**** EXERCISE DATA ****

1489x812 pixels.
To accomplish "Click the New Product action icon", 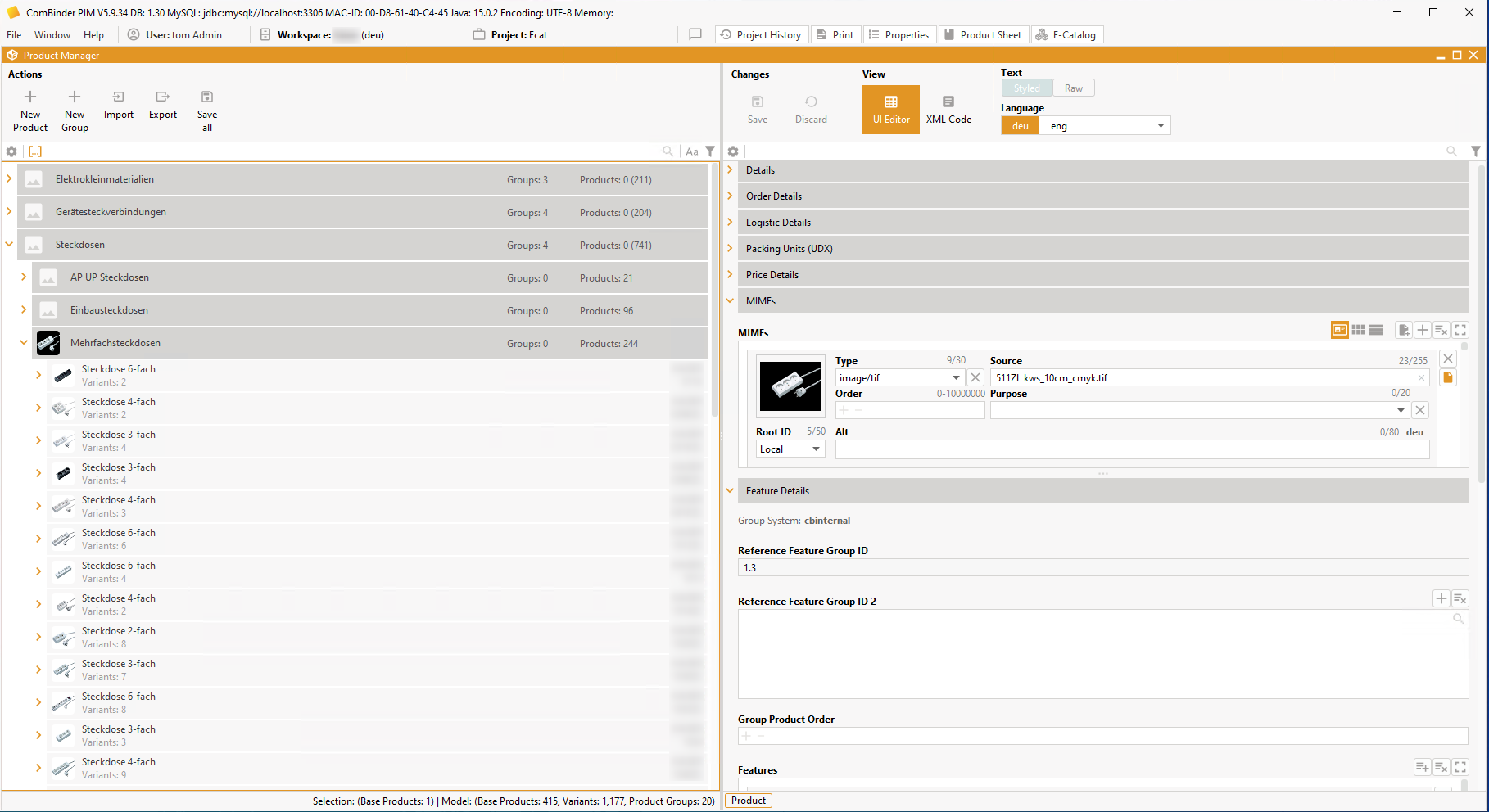I will (30, 97).
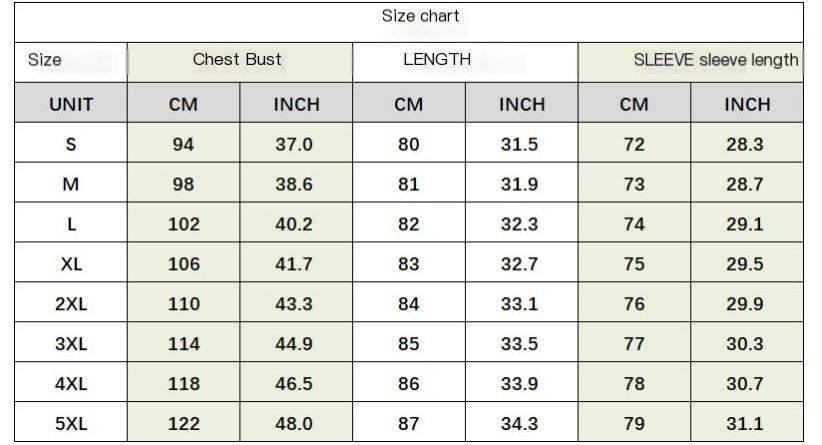Select the Size label cell

(45, 60)
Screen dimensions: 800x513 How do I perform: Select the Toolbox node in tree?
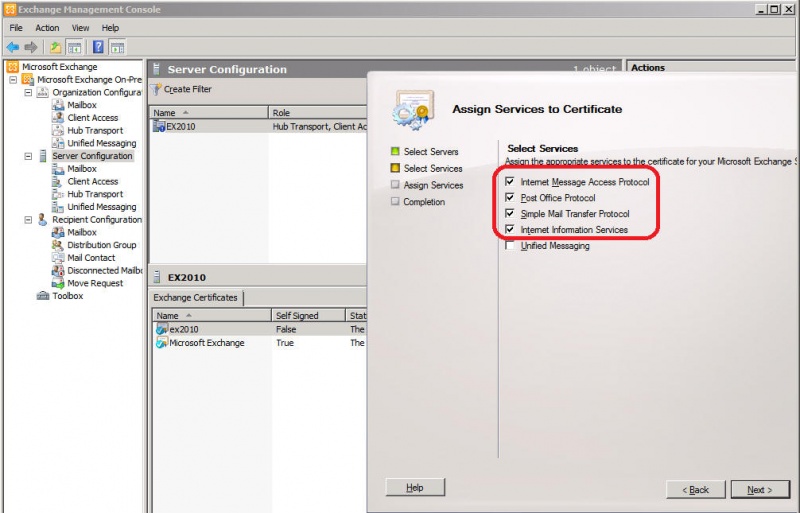coord(67,296)
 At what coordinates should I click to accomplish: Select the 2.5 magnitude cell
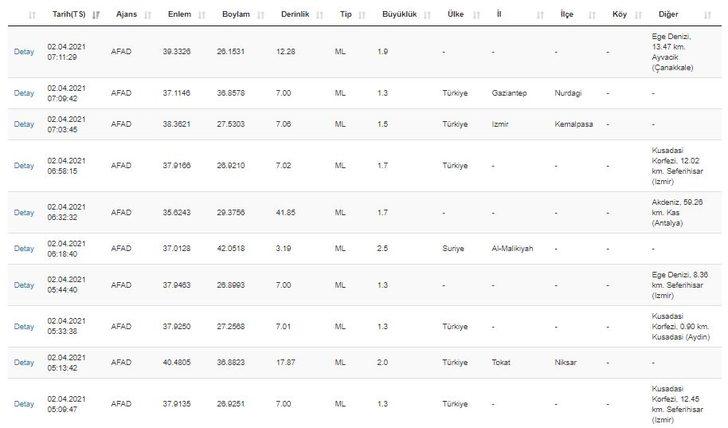click(384, 249)
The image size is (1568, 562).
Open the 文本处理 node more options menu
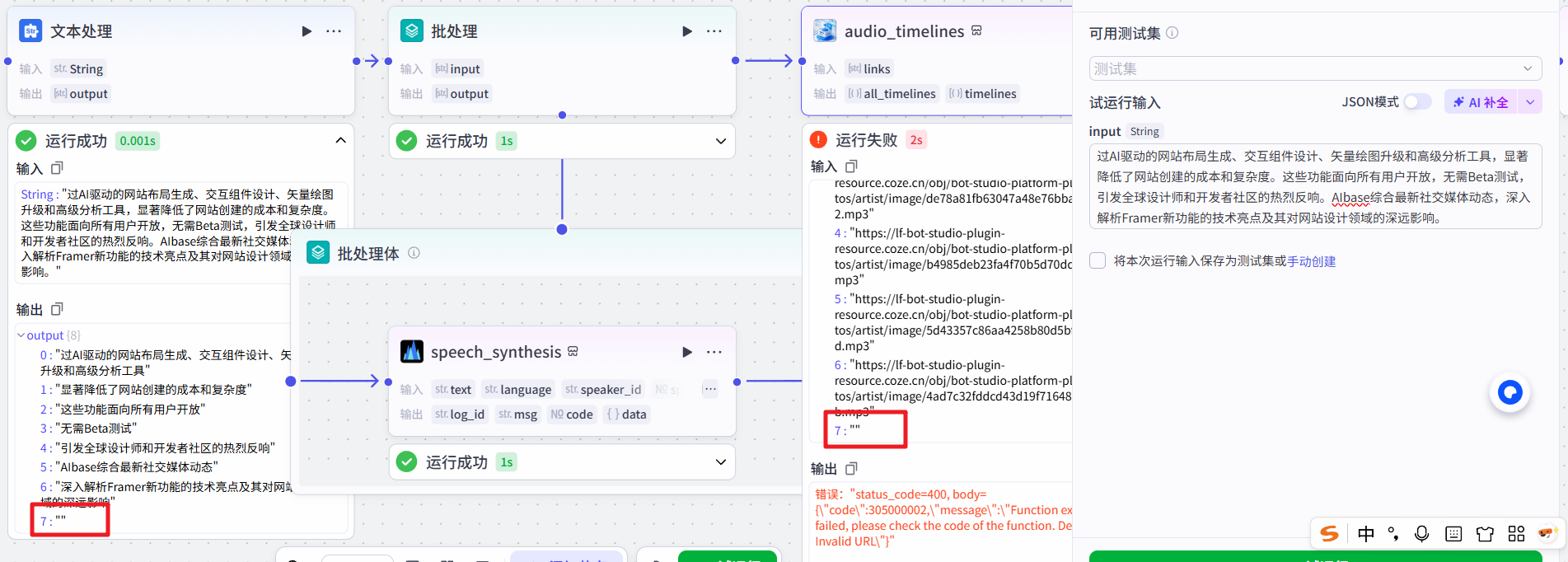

****

• _WHAT THE EXERCISE ASKS_:
Lay out the data as a Markdown table with the columns n and Line, starting at the line containing "Screen dimensions: 800x513" and running through the end of the data, with both ends included. Give each line its own numbered row, skip blank lines, and leave out the pictures.

• _ANSWER FOR THE TASK_:
| n | Line |
|---|---|
| 1 | Screen dimensions: 800x513 How do I perform: Select the Toolbox node in tree? |
| 2 | coord(67,296) |
| 3 |  At what coordinates should I click to accomplish: Select the 2.5 magnitude cell |
| 4 | click(384, 249) |
| 5 | The image size is (1568, 562). |
| 6 | Open the 文本处理 node more options menu |